*What this task involves*:
Tell how many lines in the data below hold the string "computer"; give nothing but the number.

*Saved data entries*:
↓

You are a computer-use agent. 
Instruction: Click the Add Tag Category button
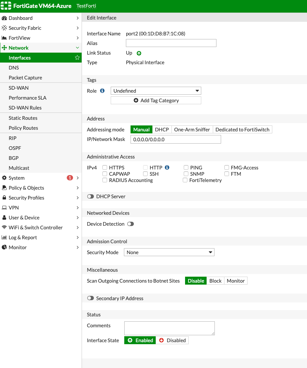coord(156,100)
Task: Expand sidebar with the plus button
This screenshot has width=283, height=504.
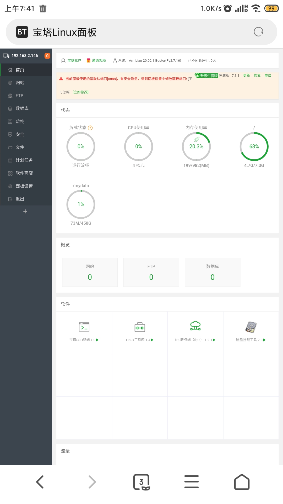Action: click(x=25, y=212)
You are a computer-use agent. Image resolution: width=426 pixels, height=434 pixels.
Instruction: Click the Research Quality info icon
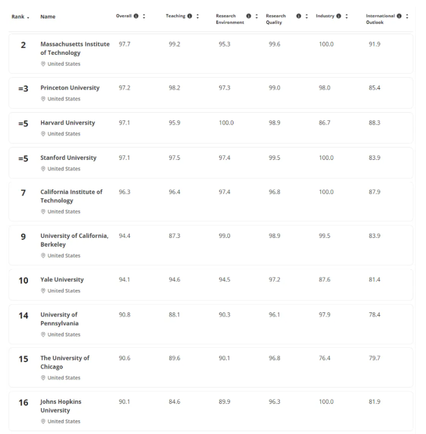(x=299, y=16)

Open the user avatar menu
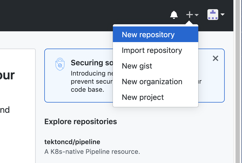click(x=213, y=15)
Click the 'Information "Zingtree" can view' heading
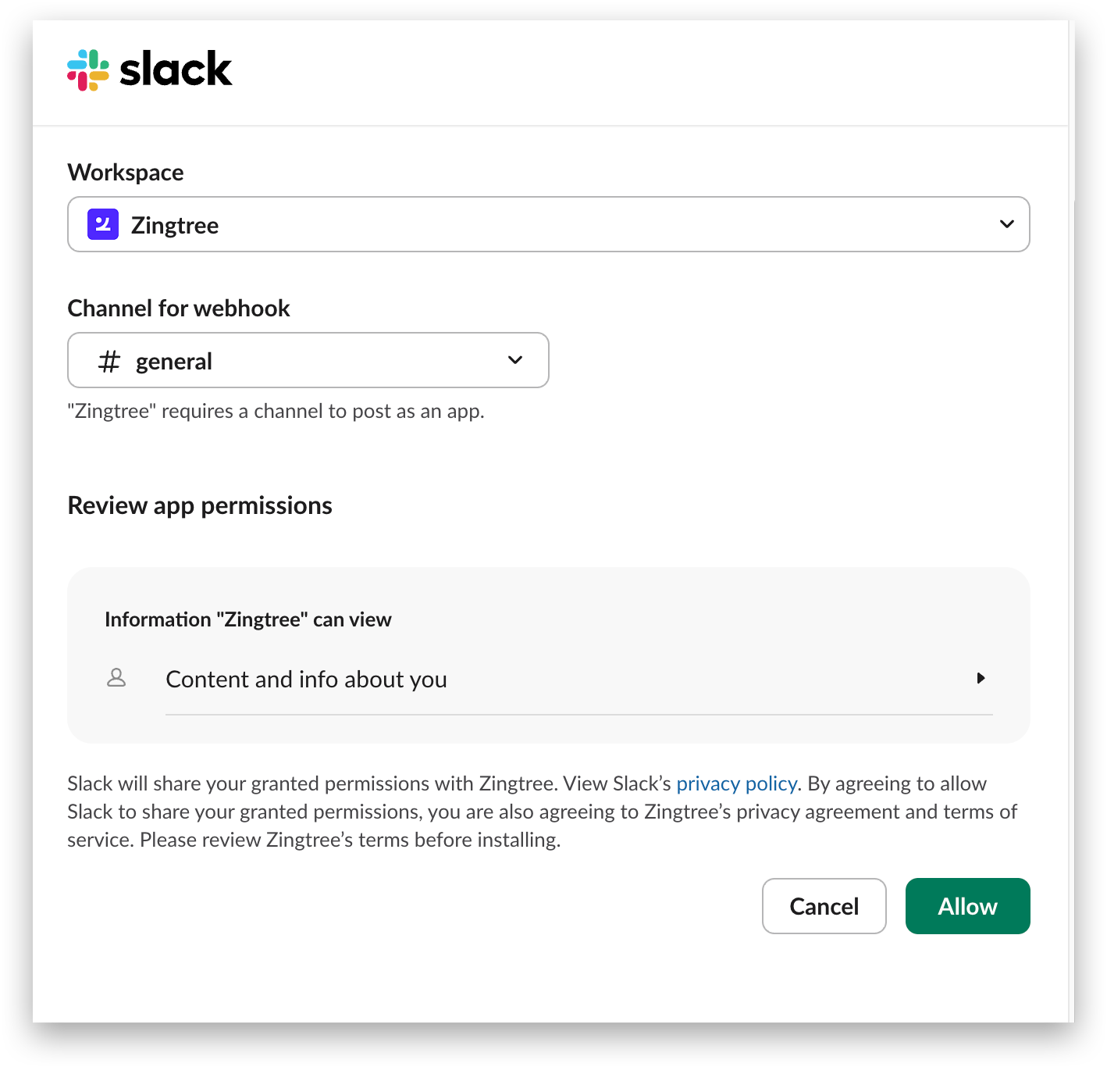This screenshot has height=1067, width=1107. point(248,619)
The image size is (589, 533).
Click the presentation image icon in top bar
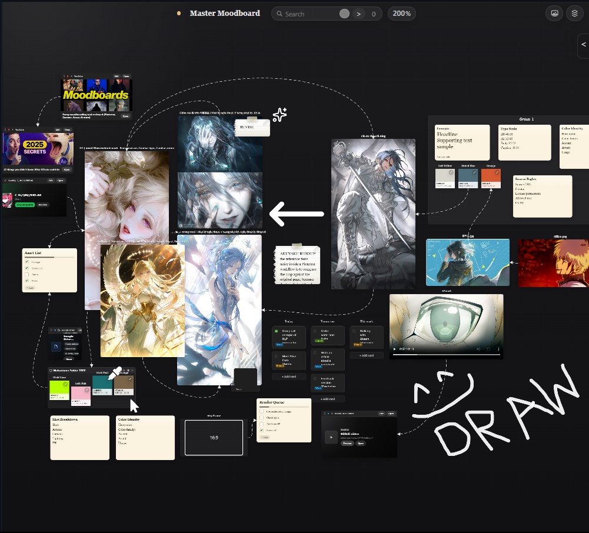[x=554, y=14]
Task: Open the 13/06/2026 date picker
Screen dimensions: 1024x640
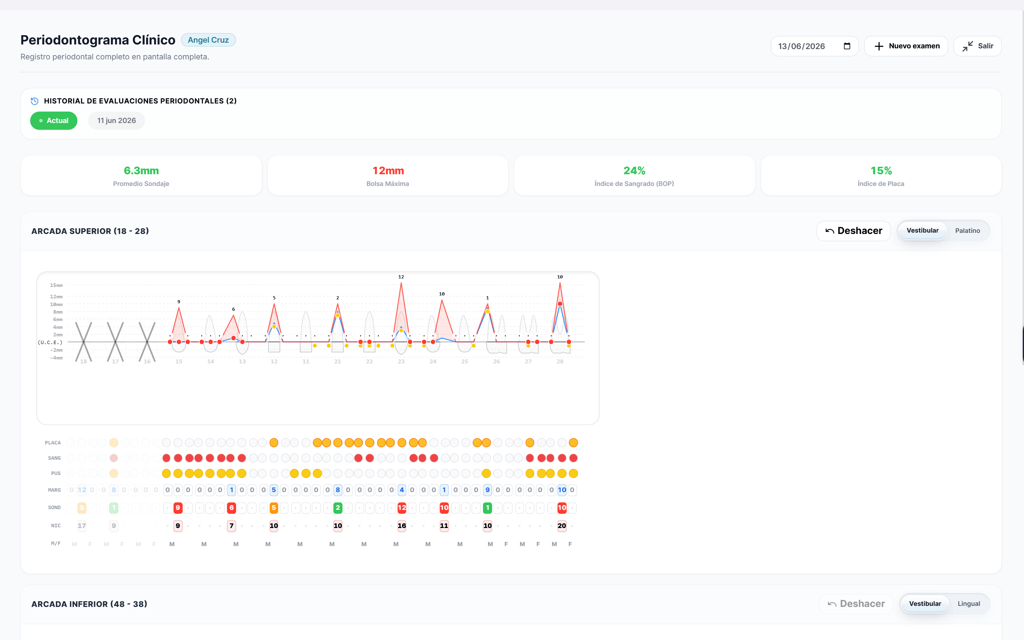Action: (x=815, y=46)
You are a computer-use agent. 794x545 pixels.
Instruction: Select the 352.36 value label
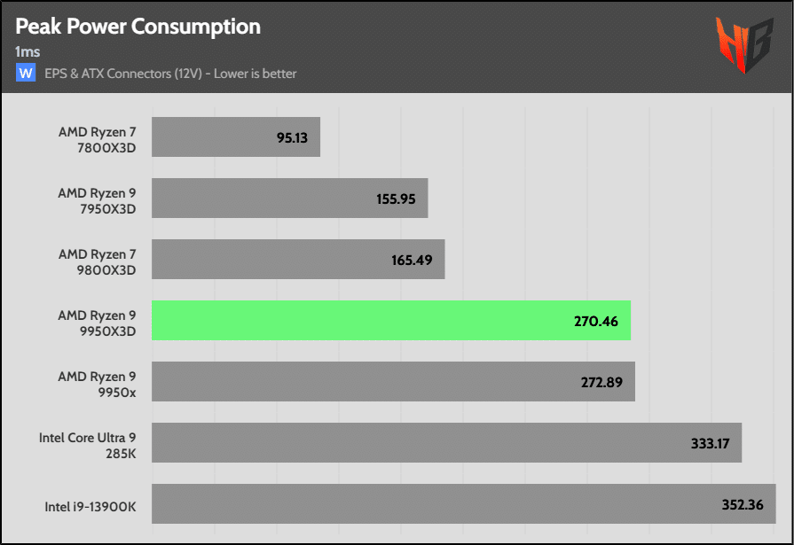tap(743, 504)
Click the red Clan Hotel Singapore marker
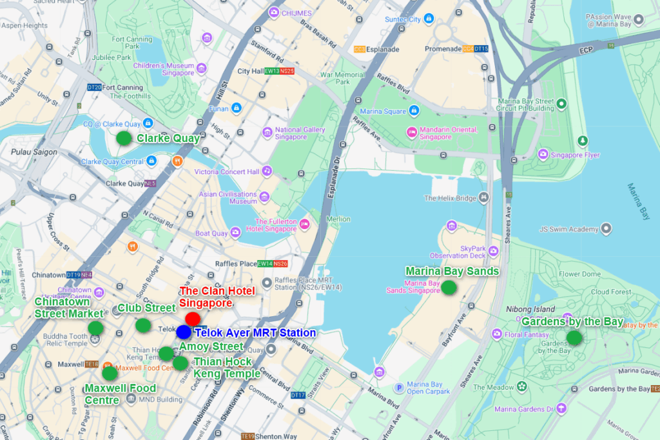This screenshot has height=440, width=660. pos(192,319)
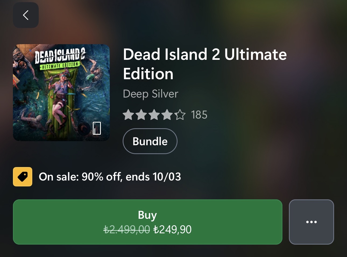
Task: Select the Bundle pill button
Action: click(x=150, y=141)
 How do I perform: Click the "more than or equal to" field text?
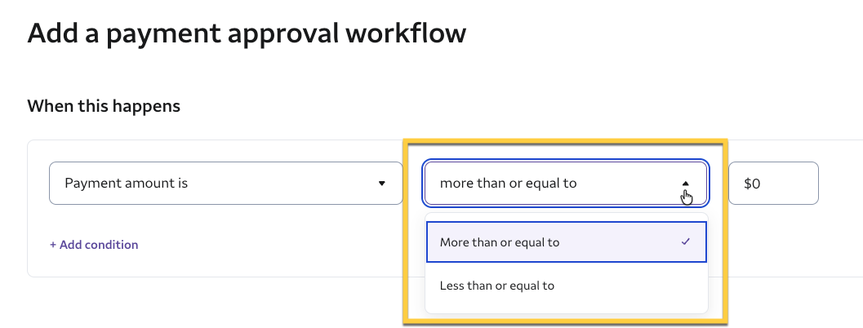508,184
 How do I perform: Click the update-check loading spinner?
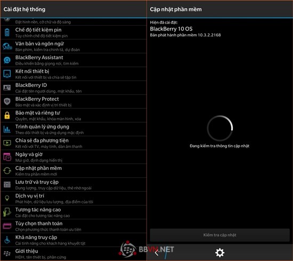click(x=219, y=128)
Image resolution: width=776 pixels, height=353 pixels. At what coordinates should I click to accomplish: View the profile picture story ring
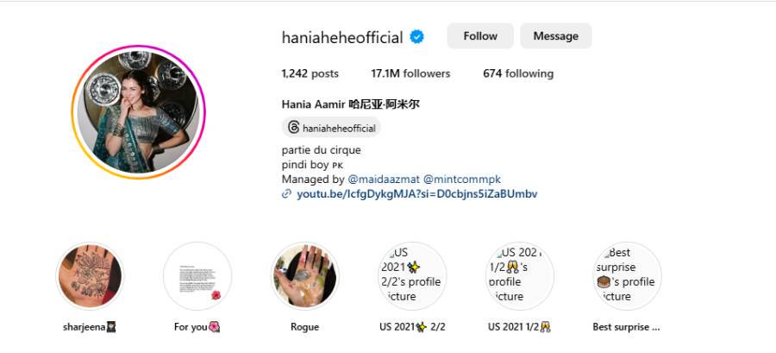pos(138,112)
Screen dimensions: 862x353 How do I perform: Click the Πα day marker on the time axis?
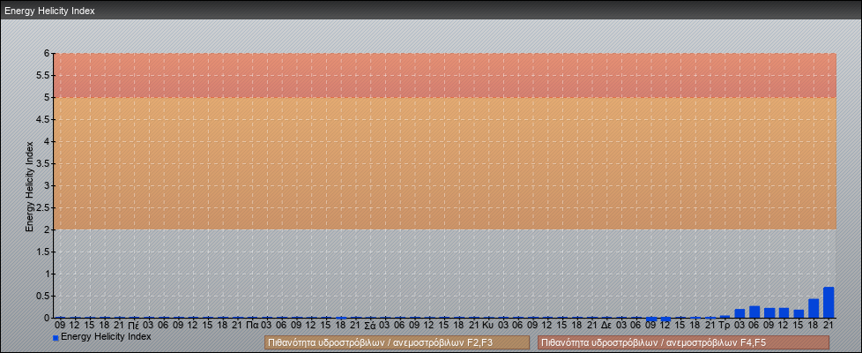(252, 325)
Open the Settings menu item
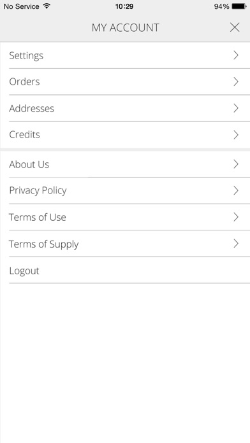The height and width of the screenshot is (443, 250). pos(125,55)
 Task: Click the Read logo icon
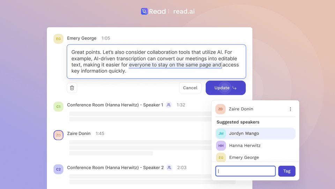(144, 12)
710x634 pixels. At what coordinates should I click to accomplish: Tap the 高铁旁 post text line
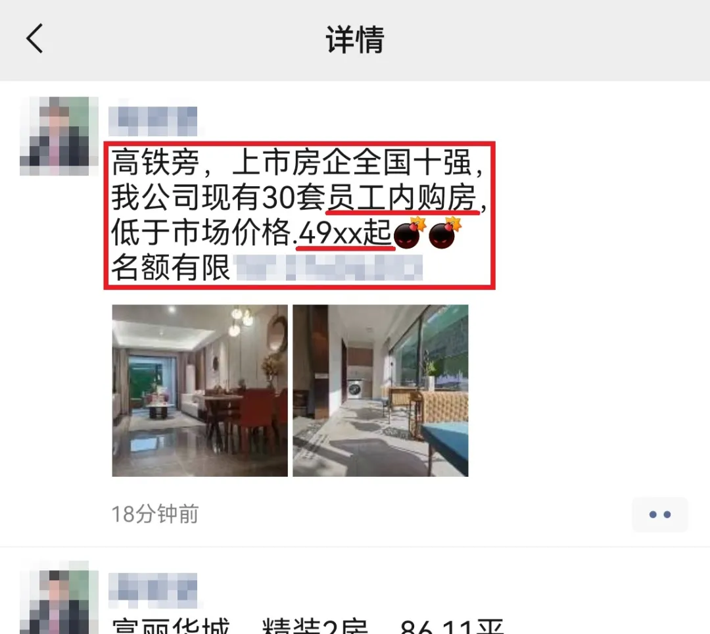click(298, 162)
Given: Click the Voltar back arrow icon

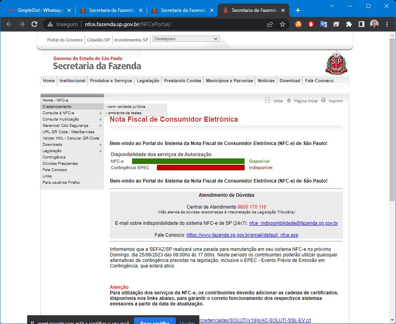Looking at the screenshot, I should click(268, 100).
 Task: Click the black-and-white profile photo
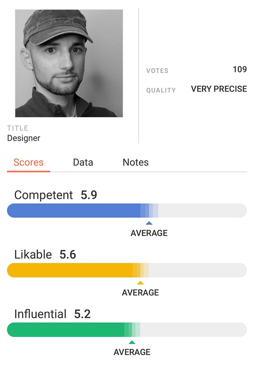click(x=69, y=63)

↑

*Task answer*:
3